By using the formula log(X + 1), since the logarithm is undefined at zero.
What do the Box-Cox and Yeo-Johnson transformations do automatically?
They estimate parameters to minimize skewness and stabilize variance, converting distributions to be near-Gaussian.
What is the process of separating continuous feature values into a number of categories called?
Binning or discretization.
How does binning affect linear models?
It increases their flexibility by allowing the model to learn different predictions for each bin.
Why does binning typically have no beneficial effect for tree-based models?
Because tree-based models can already learn to split the data anywhere along a feature's range.
What is the primary reason for adding interaction and polynomial features to a dataset?
To enrich the feature representation, especially for linear models.
Why is it crucial to split a dataset into training and testing sets?
To avoid overfitting and to properly evaluate how well the model generalizes to new, unseen data.
A model that is too simple and fails to capture the underlying patterns in the data is said to be _.
Underfitting
What is overfitting?
When a model is too complex and memorizes the training data, leading to poor generalization on new data.
What is the 'sweet spot' in model training?
The optimal model complexity that balances high training accuracy with good generalization performance.
For datasets with multiple samples per subject, what splitting method should be used to prevent data leakage?

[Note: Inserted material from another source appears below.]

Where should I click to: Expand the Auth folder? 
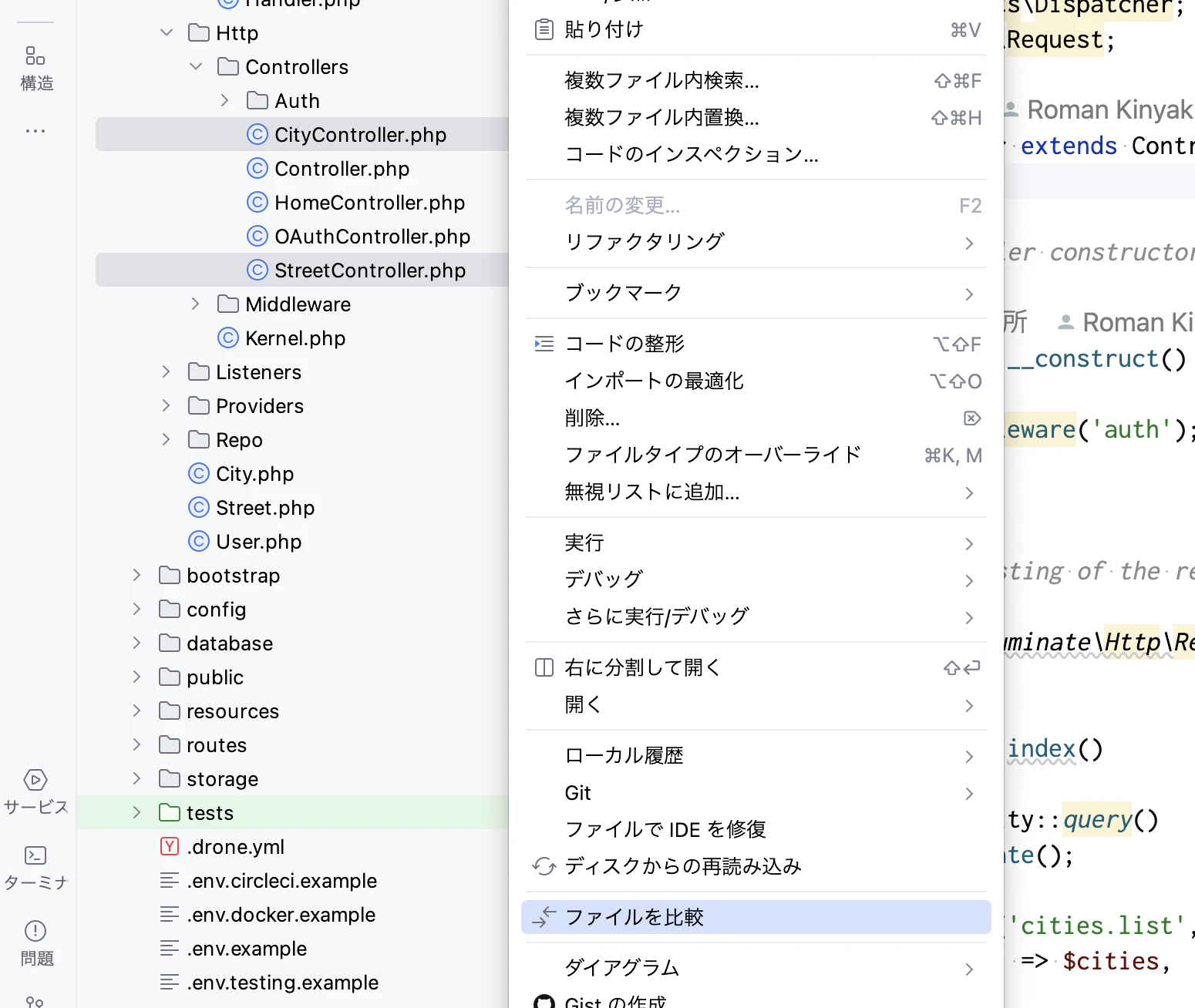[x=224, y=100]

Subject-wise splitting, ensuring all data from one subject is in either the training or test set, but not both.
What is the purpose of cross-validation?
To evaluate a model's ability to predict new data and to detect issues like overfitting or selection bias.

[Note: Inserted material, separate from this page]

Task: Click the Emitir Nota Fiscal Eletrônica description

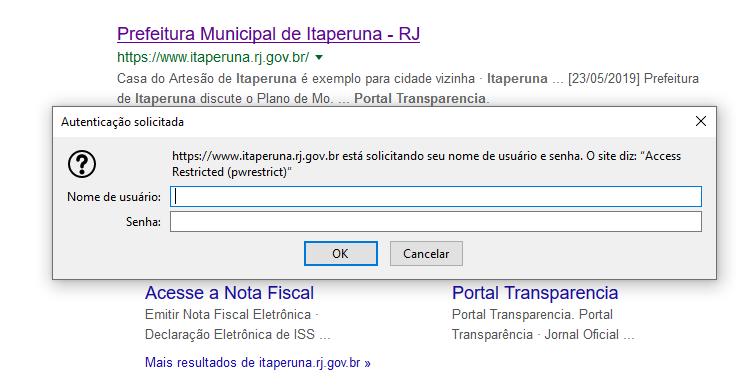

In ___ , the dataset is divided into subsets, and each subset is used as the test set once.
K-fold cross-validation
What is Leave-one-out cross-validation?
An extreme form of K-fold cross-validation where K is equal to the total number of samples in the dataset.
What is the purpose of using DummyClassifier and DummyRegression models?
They serve as simple baselines to compare against more complex models, using strategies like predicting the most frequent class or the mean.
What is a machine learning pipeline?
An integrated workflow that executes a sequence of tasks, such as scaling, training, and prediction.
What is a key benefit of using a machine learning pipeline for preprocessing?
It ensures consistent transformations are applied to both training and testing data, preventing data leakage.
In ML terminology, what is an 'instance'?
A single data point or example in a dataset.
What are 'features' or 'attributes' in machine learning?
The descriptive characteristics or properties of an instance.
The target variable or output that a model tries to predict is known as the _.
Label or class
What is a 'feature vector'?
A collection of all the feature values for a single instance.
Term: Model
An equation or system that links feature values to predicted target values.
What are 'score functions' or 'fit statistics' used for?
To measure how well a model fits the data.
What is the goal of feature selection?
To reduce the number of predictors by selecting only the most important ones, which is a form of dimensionality reduction.
What is feature extraction?
Transforming data into a new, often lower-dimensional feature space through mathematical operations like PCA.